**What you need to do:**
Your reply must consist of the data below, reproduced character for character.

**Provided data:**
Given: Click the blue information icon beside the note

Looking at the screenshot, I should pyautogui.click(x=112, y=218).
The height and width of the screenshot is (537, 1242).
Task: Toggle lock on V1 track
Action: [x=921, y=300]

**Completed exercise:**
Given: Click the blue information icon beside the note

Looking at the screenshot, I should pyautogui.click(x=112, y=218).
The height and width of the screenshot is (537, 1242).
Task: Toggle lock on V1 track
Action: [x=921, y=300]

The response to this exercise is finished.